Sinicher Chemiebombe
Die negativen Nachrichten aus Sinich reißen nicht ab. Seit bald drei Wochen streiken die Arbeiter der Solland Silicon, doch Reaktion darauf gibt es weiterhin keine. Der 15. Oktober, die jüngste Frist für eine Nachzahlung der ausstehenden Gehälter und anderer finanzieller Leistungen, ist längst ohne Überweisung verstrichen. Das nächste Treffen im römischen Wirtschaftsministerium am 29. Oktober ist abgesagt, weil es beim versprochenen Lieferabkommen mit dem vorherigen Eigentümer SunEdsion ebenfalls keine Fortschritte gibt. Statt dessen müssen die Arbeiter nun fürchten, innerhalb Ende Oktober endgültig aus ihrer Zusatzkrankenversicherung rauszufallen, deren Raten der süditalienische Unternehmer bereits seit April nicht mehr zahlt. Und: Seit kurzem pickt auch noch ein Kuckuck auf einem Transformator des Betriebs, der nach dem Pfändungsantrag von einem der vielen Gläubiger Puglieses abtransportiert werden soll, wenn die Außenstände nicht innerhalb von 10 Tagen beglichen werden.
Eine zunehmend unerträgliche Situation für die mehr als 150 betroffenen Arbeiter. Dass das Problem aber weit über sie hinausgeht, belegte in den vergangenen Tagen ein Brief jener Arbeiter, die dazu abkommandiert sind, die Sicherheit des Betriebs zu garantieren. Immerhin sind in der Ex-Memc-Anlage teils hoch explosive Chemikalien gelagert. Trotz Streik und ausstehenden Zahlungen garantiert ein Turnusdienst, dass je sieben Arbeiter im 24-Stunden-Dienst in der Fabrik im Einsatz sind. Doch wie die Mannschaft in einem Schreiben aufmerksam macht, gehen langsam auch die nötigen Rohstoffe für den Betrieb jener Maschinen aus, die garantieren, dass die flüssigen und gasförmigen Chemikalien sicher gelagert sind.

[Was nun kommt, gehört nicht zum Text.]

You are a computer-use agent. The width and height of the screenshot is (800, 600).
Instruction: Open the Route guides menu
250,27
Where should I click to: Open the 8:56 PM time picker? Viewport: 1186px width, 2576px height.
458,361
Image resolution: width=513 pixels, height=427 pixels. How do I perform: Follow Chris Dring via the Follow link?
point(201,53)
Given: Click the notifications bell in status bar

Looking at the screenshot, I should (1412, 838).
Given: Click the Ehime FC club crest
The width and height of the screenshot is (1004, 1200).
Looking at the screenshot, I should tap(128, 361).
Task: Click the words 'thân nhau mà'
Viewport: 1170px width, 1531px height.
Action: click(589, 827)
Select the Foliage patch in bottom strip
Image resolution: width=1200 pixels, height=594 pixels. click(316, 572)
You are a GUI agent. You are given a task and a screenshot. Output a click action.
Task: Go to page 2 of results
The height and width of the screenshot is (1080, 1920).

Öffentliche Sicherheit gefährdet?
Sind durch die Zuspitzung der Situation in Sinich also nicht nur mehr als 150 Familien, sondern auch die öffentliche Sicherheit in Gefahr? „Wenn dort wirklich was passiert, hätte dies Auswirkungen auf das gesamte Burggrafenamt“, warnt Stefano Schwarze, Generalsekretär der Fachgewerkschaft Chemie des CGIL/AGB. Derzeit sieht er die Situation jedoch unter Kontrolle – wenn auch nur dank des Einsatzes von nicht bezahlten Arbeitern. Je wahrscheinlicher jedoch die Option Konkurs wird, desto drängender stellt sich die Frage, was in solch einem Fall mit den Chemikalien passiert. Und zwar auch jenen, die sich in den vergangenen Jahrzehnten im Grund des Betriebs angesammelt haben. „Hier müsste der Grund im Rahmen einer Bonifizierung bis in eine Tiefe von sechs bis sieben Metern von Schadstoffen gereinigt werden“, sagt der Gewerkschafter. Die geschätzten Kosten dafür sind wahrlich astronomisch – „man spricht von 800 bis 900 Millionen Euro“, sagt Schwarze. Eine Summe, die den gesamten Abbau des Werks und die Sanierung des Geländes aufgrund der in dem Fall vorgeschriebenen Seveso III-Richtlinie beinhalten würde.
Zumindest beim CGIL sieht man den Verkauf des Werks von SunEdison an Massimo Puglieses Solland Silicon zunehmend unter diesem Aspekt. „Uns war immer unklar, warum Pugliese keinen Cent für das Unternehmen zahlen musste und statt dessen auch noch ein Darlehen im Höhe von 7,5 Millionen Euro von SunEdison gewährt bekam “, sagt Schwarze. Eine Erklärung, die als immer wahrscheinlicher gehandelt wird: Mit dem Kaufvertrag ging auch die Pflicht der Bonifizierung von SunEdsion auf Pugliese über. Doch wenn auch so mancher Arbeiter noch immer darauf hoffen mag, seinen Lohn von Pugliese zu erhalten. Sicher scheint bereits jetzt, dass bei solchen Summen nicht auf den äußerst dubiosen Unternehmer zu zählen ist.